推奨11に関して「(b) 科学的根拠に基づくメンタルヘルスへの臨床的ケアのみを行う」がどの根拠から提案されたかについてご質問がありました。

  • 推奨11:精神的な問題による休業後の職場復帰
    精神的な問題により休業中の人々の精神症状を低減し休業日数を減らすために、(a) 仕事を標的としたケア(労働条件の改善、労働時間削減、作業内容の変更、業務負担削減、業務の段階的な再導入など)に加えて科学的根拠に基づくメンタルヘルスへの臨床的ケア(心理的介入など)を行う、または (b) 科学的根拠に基づくメンタルヘルスへの臨床的ケアのみを行う、ことを検討すべき。

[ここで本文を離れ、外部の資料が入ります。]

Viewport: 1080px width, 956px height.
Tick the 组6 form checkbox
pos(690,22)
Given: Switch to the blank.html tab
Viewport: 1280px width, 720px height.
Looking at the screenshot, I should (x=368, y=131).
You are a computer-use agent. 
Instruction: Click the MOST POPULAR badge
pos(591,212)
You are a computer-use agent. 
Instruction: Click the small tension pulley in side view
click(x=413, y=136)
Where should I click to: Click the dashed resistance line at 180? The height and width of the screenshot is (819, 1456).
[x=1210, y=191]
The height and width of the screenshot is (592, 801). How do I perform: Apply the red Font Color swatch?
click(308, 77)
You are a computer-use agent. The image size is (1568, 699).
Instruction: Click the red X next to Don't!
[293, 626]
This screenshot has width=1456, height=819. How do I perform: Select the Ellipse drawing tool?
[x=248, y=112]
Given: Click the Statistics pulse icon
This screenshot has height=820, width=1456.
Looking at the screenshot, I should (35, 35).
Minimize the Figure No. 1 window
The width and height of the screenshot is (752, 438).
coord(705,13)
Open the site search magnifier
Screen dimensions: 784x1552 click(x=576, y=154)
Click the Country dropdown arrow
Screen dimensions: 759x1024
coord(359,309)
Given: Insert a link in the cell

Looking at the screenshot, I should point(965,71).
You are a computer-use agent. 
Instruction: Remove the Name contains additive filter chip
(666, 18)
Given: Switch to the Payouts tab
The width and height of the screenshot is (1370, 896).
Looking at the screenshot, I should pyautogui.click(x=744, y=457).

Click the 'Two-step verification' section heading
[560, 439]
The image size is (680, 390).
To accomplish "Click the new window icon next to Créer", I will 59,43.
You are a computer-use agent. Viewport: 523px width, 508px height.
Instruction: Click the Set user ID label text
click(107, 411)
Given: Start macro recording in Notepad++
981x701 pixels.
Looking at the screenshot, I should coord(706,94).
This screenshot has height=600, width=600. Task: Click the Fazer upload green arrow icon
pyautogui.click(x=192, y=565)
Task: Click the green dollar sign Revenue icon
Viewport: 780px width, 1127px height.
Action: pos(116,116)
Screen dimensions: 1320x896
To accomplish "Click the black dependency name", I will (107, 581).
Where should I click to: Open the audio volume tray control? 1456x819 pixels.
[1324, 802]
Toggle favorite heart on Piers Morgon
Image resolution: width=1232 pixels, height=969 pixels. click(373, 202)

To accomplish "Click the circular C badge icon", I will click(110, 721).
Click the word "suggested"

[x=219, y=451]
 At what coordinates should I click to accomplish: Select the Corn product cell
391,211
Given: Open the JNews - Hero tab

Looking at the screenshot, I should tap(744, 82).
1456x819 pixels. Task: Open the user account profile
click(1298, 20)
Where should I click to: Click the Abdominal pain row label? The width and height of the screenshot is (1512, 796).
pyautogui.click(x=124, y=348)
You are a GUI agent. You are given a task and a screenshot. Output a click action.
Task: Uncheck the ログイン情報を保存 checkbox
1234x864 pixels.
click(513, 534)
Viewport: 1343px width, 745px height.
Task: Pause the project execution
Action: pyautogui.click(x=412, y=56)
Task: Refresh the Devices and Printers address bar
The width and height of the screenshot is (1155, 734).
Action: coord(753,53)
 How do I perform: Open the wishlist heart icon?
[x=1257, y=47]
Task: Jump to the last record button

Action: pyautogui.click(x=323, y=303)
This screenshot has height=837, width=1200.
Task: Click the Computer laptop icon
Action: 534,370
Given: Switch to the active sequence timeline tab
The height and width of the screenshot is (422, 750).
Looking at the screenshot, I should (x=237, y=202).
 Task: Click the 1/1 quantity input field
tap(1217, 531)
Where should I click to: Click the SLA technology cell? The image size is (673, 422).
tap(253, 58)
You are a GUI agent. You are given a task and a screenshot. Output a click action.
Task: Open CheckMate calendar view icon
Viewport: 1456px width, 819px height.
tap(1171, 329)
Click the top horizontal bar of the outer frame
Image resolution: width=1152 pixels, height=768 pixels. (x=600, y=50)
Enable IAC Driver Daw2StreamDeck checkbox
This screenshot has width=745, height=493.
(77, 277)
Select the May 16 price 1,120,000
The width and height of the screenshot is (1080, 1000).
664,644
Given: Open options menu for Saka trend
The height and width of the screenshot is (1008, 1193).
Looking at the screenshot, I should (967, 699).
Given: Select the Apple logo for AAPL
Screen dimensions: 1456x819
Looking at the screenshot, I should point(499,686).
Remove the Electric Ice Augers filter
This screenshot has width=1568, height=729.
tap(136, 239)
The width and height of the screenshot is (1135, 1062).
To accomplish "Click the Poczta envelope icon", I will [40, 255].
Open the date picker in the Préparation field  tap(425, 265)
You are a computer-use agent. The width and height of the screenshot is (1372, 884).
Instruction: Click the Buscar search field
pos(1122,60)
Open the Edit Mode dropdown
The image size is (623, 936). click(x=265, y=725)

(和訳は正式なものでない点、ご留意ください)
質問2への回答 この推奨は、WHOの別のガイドラインであるWHO mhGAP guideline (2015)に関連したSRに基づいた結論をGDGで議論し追加したものでした。特に以下にあげたSRの結論である
・心理的治療介入および改善されたケア(ケアマネジメント付きなど)により疾病休業が減少する。
・仕事関連介入と治療との併用は疾病休業を減少するが、長期的には対照群と差がなくなる。
が、今回のWHOガイドラインにも採用されたという経緯でした。

Nieuwenhuijsen K, Verbeek JH, Neumeyer-Gromen A, Verhoeven AC, Bültmann U, Faber B. Interventions to improve return to work in depressed people. Cochrane Database Syst Rev. 2020 Oct 13;10(10):CD006237. doi: 10.1002/14651858.CD006237.pub4. PMID: 33052607; PMCID: PMC8094165.